- DATASET ROWS:
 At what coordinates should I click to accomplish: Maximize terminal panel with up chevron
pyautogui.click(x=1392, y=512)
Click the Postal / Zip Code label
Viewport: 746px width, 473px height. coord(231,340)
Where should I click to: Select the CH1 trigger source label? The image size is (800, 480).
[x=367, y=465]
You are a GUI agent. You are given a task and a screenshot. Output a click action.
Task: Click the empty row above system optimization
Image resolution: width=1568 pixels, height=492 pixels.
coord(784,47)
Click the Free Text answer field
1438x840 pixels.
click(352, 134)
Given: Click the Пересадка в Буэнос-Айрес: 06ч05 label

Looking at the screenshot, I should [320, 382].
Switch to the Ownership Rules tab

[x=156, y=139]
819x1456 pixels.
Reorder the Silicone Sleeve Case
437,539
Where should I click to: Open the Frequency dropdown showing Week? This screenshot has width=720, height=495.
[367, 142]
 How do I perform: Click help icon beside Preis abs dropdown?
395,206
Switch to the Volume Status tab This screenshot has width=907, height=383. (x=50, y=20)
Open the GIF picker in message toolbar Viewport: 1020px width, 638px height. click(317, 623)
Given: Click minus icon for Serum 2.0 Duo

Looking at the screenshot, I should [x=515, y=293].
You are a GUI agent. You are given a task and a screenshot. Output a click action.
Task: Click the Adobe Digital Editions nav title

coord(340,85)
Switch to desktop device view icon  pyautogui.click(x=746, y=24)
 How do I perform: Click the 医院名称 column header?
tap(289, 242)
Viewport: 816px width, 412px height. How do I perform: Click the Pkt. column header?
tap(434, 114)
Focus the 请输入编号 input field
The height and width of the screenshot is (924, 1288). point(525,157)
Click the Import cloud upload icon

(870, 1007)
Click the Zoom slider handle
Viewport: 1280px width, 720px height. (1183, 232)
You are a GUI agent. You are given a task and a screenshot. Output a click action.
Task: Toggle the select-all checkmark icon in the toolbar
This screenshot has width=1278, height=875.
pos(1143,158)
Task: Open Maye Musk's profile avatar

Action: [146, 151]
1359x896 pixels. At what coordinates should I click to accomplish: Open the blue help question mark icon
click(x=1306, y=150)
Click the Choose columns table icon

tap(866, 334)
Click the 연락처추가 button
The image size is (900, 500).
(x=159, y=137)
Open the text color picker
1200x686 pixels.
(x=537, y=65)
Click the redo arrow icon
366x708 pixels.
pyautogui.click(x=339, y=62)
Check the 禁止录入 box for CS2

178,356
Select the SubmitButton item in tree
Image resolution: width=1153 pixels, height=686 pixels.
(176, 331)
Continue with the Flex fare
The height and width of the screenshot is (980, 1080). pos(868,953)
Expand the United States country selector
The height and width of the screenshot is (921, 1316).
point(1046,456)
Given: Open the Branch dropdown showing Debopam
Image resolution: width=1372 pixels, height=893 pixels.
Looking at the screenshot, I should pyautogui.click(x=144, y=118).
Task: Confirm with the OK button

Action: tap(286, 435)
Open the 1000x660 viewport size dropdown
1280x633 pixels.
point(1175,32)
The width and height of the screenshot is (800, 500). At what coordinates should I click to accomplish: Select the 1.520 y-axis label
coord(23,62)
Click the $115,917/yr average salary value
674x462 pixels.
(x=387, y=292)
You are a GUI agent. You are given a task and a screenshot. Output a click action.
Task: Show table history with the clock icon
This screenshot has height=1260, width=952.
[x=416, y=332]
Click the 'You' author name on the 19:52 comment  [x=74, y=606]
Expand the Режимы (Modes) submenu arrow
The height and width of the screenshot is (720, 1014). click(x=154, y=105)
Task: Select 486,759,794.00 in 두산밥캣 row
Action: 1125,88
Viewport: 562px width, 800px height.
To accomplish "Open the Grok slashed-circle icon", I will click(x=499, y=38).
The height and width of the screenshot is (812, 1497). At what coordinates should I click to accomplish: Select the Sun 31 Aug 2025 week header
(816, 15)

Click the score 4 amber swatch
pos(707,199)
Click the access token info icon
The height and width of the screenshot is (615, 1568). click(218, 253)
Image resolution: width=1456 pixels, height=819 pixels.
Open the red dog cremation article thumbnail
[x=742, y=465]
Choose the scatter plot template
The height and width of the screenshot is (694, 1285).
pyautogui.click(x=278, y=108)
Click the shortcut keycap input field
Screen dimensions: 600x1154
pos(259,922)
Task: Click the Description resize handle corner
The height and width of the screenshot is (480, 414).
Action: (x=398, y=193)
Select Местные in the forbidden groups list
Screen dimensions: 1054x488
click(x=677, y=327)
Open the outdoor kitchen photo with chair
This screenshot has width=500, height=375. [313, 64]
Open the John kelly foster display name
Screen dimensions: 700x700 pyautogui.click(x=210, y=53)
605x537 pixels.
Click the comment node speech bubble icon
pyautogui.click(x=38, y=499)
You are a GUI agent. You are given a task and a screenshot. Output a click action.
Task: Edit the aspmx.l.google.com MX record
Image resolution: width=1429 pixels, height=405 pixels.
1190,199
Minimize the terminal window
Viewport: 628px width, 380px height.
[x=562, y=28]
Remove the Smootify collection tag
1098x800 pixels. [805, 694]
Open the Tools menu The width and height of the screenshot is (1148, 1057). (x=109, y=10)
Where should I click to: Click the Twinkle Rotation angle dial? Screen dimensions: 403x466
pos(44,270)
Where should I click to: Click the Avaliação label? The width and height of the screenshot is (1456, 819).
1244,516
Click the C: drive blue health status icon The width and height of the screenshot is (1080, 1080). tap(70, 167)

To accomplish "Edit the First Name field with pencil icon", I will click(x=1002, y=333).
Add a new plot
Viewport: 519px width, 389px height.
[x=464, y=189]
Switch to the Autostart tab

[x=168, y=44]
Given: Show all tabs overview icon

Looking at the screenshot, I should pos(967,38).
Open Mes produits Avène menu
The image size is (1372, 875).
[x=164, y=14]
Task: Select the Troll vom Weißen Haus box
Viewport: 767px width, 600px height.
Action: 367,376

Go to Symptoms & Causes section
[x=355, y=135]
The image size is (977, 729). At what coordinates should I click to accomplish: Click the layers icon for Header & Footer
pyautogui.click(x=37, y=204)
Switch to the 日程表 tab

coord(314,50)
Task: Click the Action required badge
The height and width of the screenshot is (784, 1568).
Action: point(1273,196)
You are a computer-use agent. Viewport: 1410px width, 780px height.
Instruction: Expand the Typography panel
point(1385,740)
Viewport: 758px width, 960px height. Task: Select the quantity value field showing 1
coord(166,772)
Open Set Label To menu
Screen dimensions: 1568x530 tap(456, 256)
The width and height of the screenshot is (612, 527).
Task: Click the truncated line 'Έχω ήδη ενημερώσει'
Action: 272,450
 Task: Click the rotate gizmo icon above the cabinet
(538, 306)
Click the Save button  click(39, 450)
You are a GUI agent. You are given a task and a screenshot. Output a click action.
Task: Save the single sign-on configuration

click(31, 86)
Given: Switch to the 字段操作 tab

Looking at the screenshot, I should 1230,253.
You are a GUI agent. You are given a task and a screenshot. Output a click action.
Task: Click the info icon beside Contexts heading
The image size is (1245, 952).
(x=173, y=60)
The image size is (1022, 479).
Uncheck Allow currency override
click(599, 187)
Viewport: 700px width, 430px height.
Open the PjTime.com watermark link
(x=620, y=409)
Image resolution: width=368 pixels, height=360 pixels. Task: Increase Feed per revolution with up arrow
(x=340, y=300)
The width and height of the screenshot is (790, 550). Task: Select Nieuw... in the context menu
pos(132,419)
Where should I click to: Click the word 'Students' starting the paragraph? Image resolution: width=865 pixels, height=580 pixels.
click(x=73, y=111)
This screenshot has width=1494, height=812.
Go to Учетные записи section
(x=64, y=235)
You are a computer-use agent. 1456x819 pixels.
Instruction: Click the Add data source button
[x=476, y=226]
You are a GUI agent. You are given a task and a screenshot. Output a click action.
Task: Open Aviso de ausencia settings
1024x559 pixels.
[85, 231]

- STATED EXERCISE: Copy the records starting with the line that contains "Switch to the Ownership Rules tab" and going on through the line that contains "coord(340,85)", reproducing each line without any change.

- SOLUTION TO THIS PROBLEM:
Switch to the Ownership Rules tab

[x=156, y=139]
819x1456 pixels.
Reorder the Silicone Sleeve Case
437,539
Where should I click to: Open the Frequency dropdown showing Week? This screenshot has width=720, height=495.
[367, 142]
 How do I perform: Click help icon beside Preis abs dropdown?
395,206
Switch to the Volume Status tab This screenshot has width=907, height=383. (x=50, y=20)
Open the GIF picker in message toolbar Viewport: 1020px width, 638px height. click(317, 623)
Given: Click minus icon for Serum 2.0 Duo

Looking at the screenshot, I should [x=515, y=293].
You are a GUI agent. You are given a task and a screenshot. Output a click action.
Task: Click the Adobe Digital Editions nav title

coord(340,85)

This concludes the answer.